Car and Driver test of AEB systems

American automotive magazine Car and Driver recently undertook a series of comprehensive tests of Autonomous Energy Braking (AEB) systems, involving the Subaru Impreza, Toyota Camry, Tesla Model S and the Cadillac CT6. Four types of tests were undertaken:

  • Closing in on a stationary car

  • Target switching to a stationary car

  • Maximum deceleration

  • Approaching a slower moving vehicle

The article is excellent and definitely worth reading in its entirely. The key takeaway I found was that despite AEB systems ostensibly claiming to achieve the same goal of preventing, or at the very least mitigating the impact of a collision with another vehicle, the performance of such systems varies substantially and is often not dependent on the class or price of the vehicle. For example, the Subaru Impreza’s EyeSight stereo camera system outperformed the other vehicles on test despite being the cheapest to buy.

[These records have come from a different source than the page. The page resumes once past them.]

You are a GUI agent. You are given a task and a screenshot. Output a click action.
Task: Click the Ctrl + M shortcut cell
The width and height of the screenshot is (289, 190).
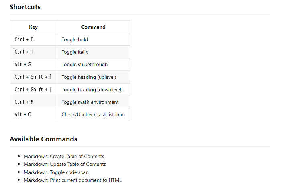[33, 102]
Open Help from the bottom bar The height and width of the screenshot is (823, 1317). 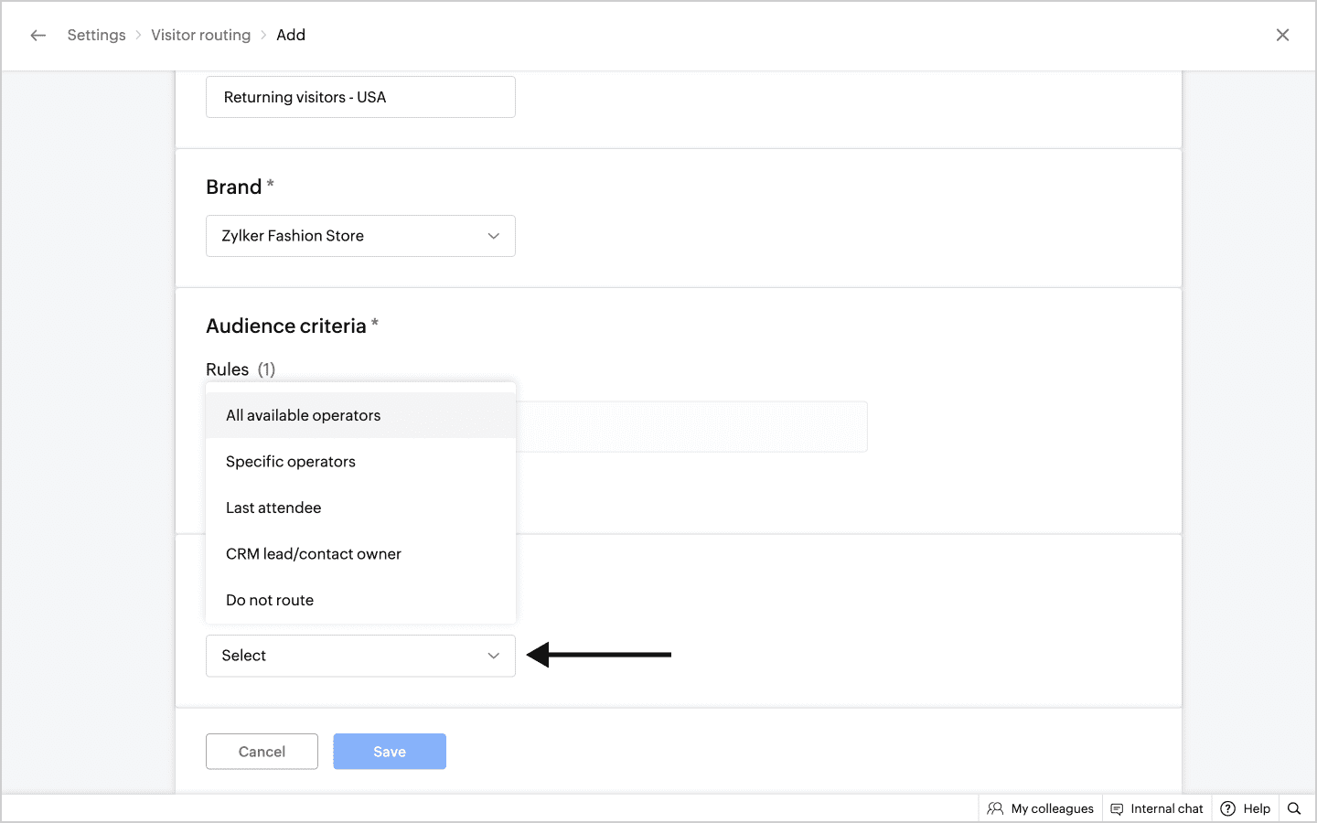pyautogui.click(x=1246, y=808)
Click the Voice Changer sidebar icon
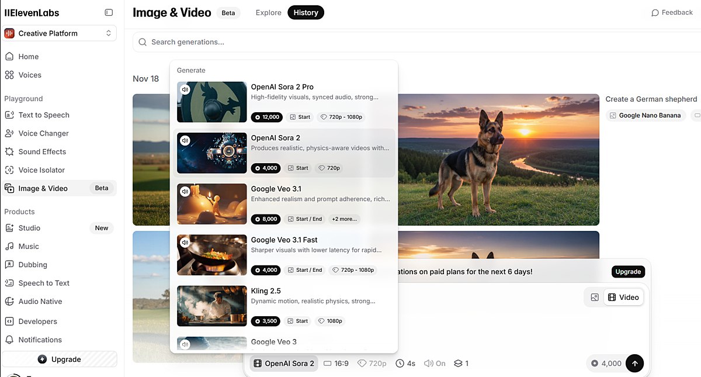 pos(9,133)
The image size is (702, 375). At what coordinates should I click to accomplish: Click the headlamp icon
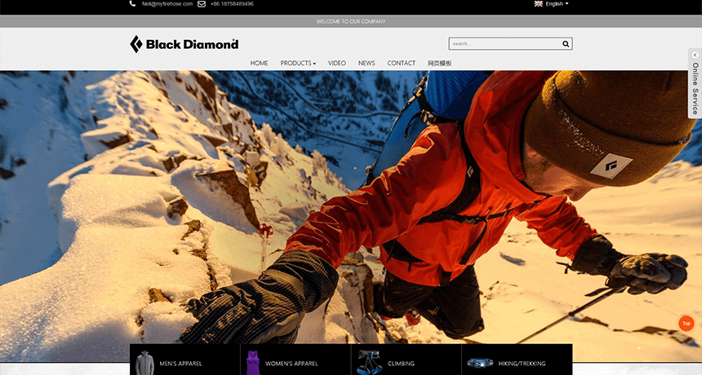click(x=478, y=362)
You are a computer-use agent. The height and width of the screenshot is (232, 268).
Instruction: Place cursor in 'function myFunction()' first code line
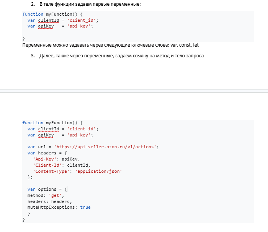[x=52, y=14]
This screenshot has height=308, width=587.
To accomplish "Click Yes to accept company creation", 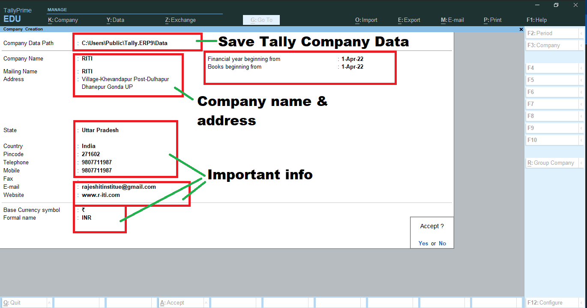I will click(x=423, y=243).
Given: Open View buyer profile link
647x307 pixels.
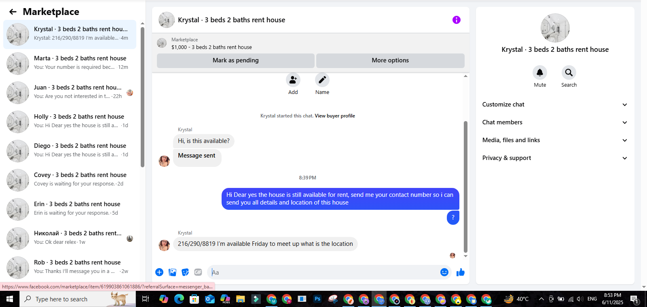Looking at the screenshot, I should [335, 116].
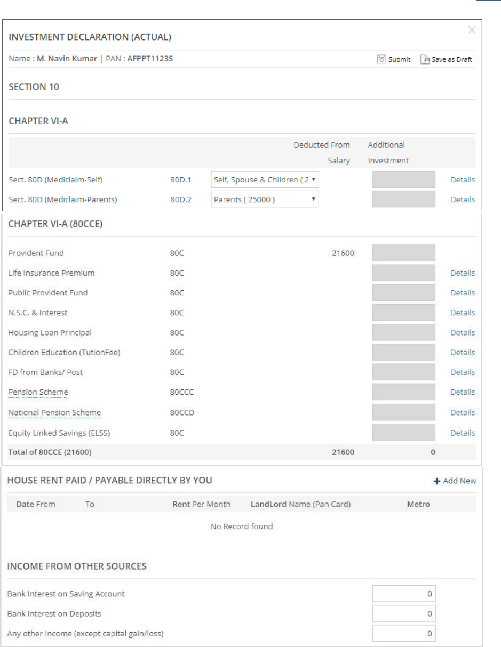Click the plus icon to add new rent record
Viewport: 501px width, 647px height.
pos(437,481)
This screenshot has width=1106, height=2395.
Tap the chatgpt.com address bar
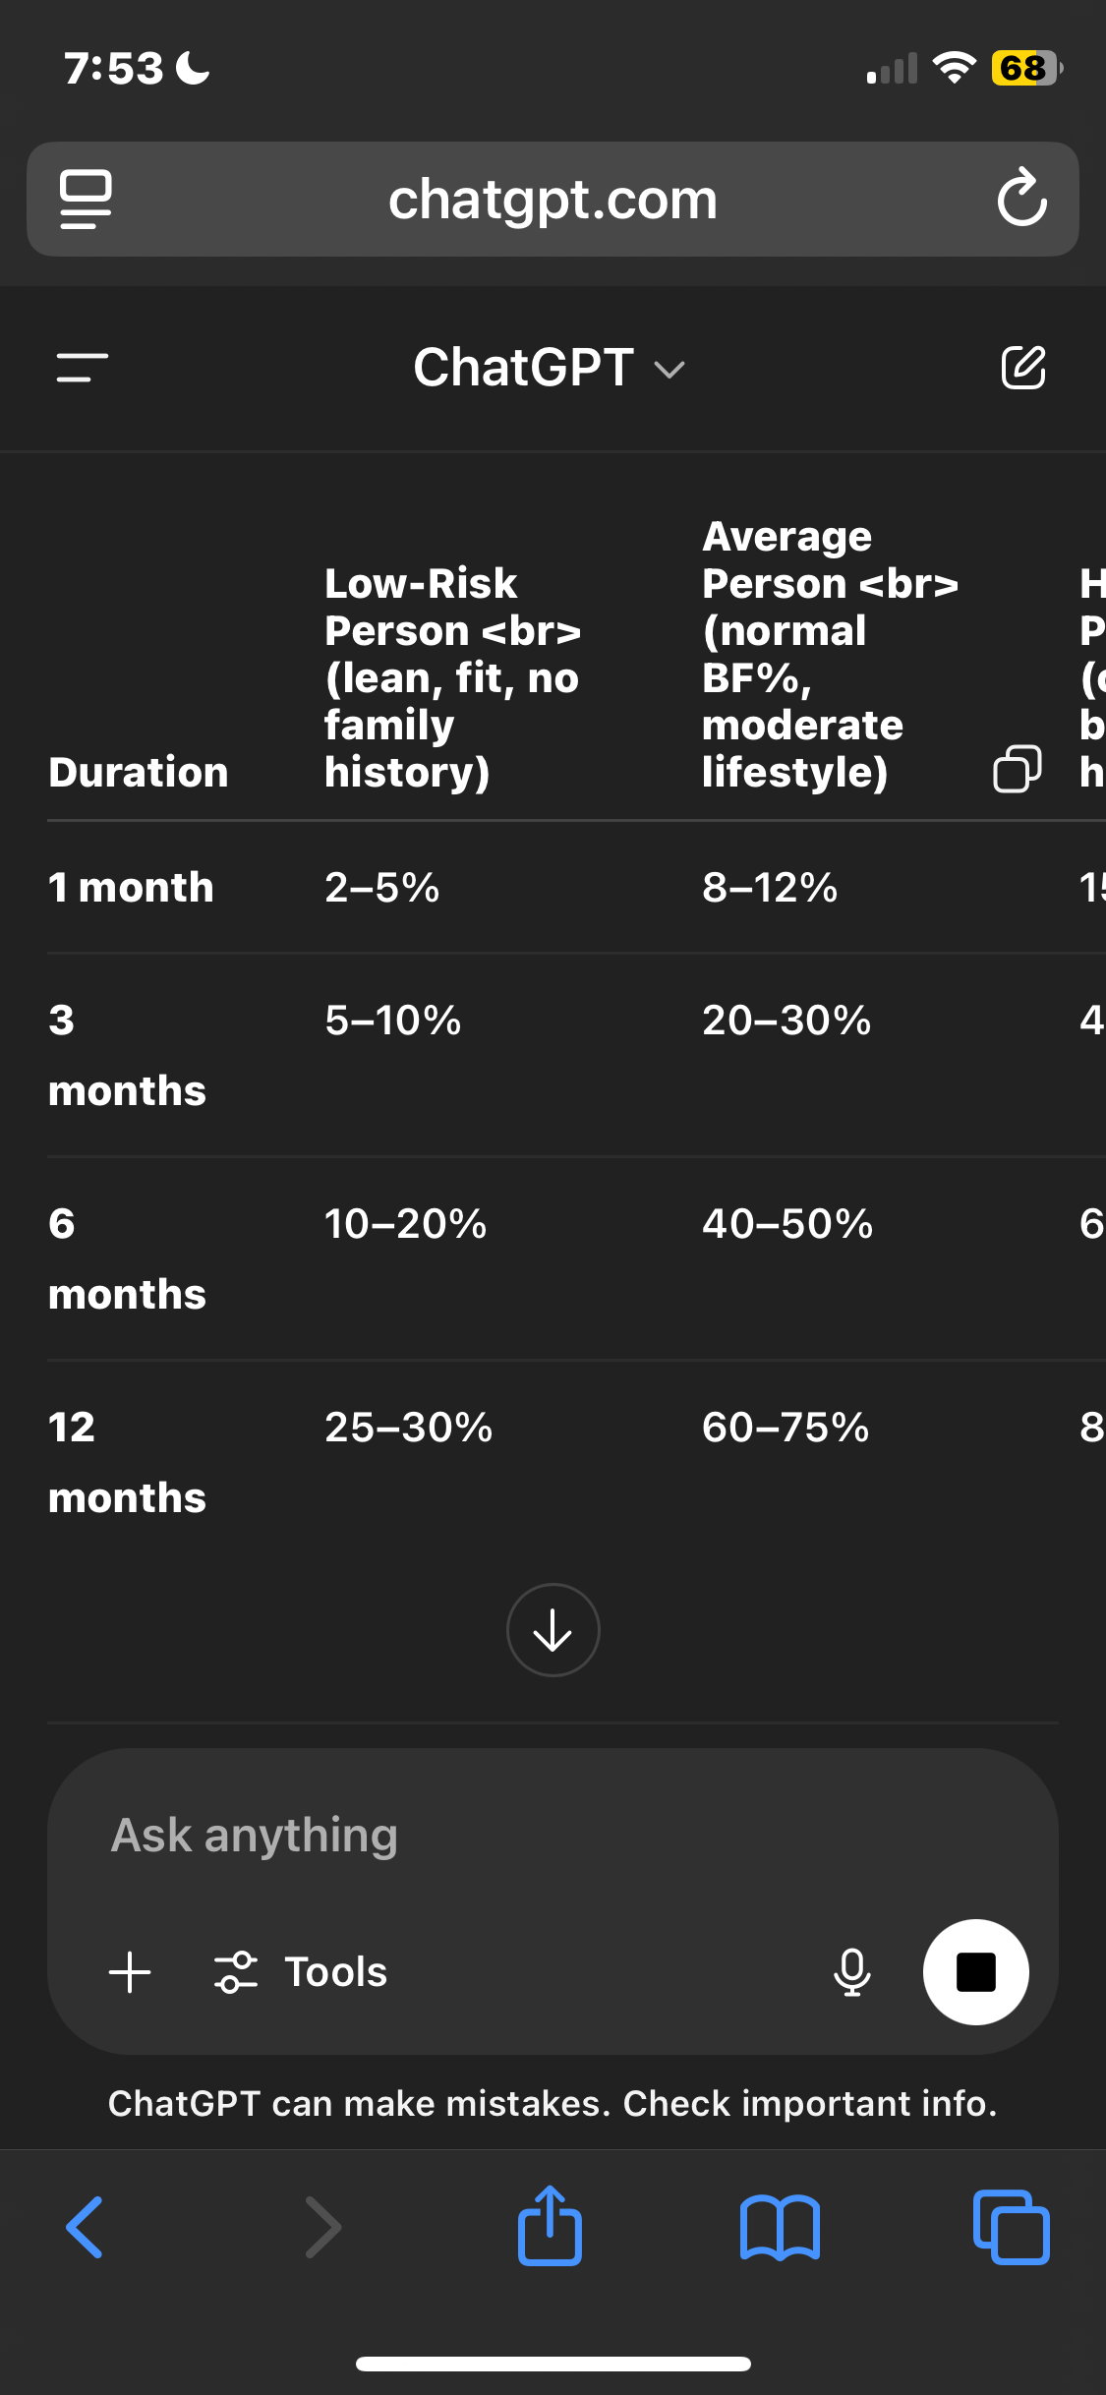pyautogui.click(x=553, y=200)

In the U.S. at least, another takeaway is the state of legislation in relation to AEB systems. The NHTSA (National Highway Transport Safety Administration, effectively America’s equivalent to ANCAP) has a very basic requirement in order to satisfy its AEB test which most vehicles today can easily meet. These requirements should proactively become tougher, to further compel manufacturers to invest more in AEB systems and additional capabilities such as pedestrian and cyclist detection.

Holden Test Drive Challenge

Holden has launched a new 'Test Drive Challenge' where the customer receives a $500 prepaid Visa card if they test drive a Holden, but end up purchasing a competitor vehicle. Here's why I think such a scheme is flawed:

  • The key tagline behind this 'Test Drive Challenge' is that Holden engineers have ensured their cars 'perform just like a Holden should.' The problem with this is that Holden's portfolio over the last 20 years has been a cacophony of products sourced from all over the global GM empire. For example, Holden's small car offering has ranged from the Opel (GM's former European arm) sourced Astra, to the Daewoo (GM Korea) sourced Viva, then the originally Korean (and later 'Australianised') Cruze, and now back to the European Astra hatch and North American sourced Astra sedan. Although Holden has recently developed a tuning program to adapt imported vehicles to Australian conditions, these vehicles have fundamentally been developed for different markets, with different driving tastes, and thus do not share 'family-wide' driving characteristics in the same vein that vehicles from Mazda, or even BMW, do.    
  • The campaign in general simply reeks of a desperate attempt to move dealership stock as quickly as possible. Rather then sell cars on their inherent quality, this campaign paves the way for dealerships to convince customers to go for a test drive, and then try to sell the vehicle through heavy discounting, to the extent the customer would be silly to buy a competitor car, even with a $500 benefit. Moreover, such heavy discounting has a detrimental flow-on effect to the residual value of Holden vehicles.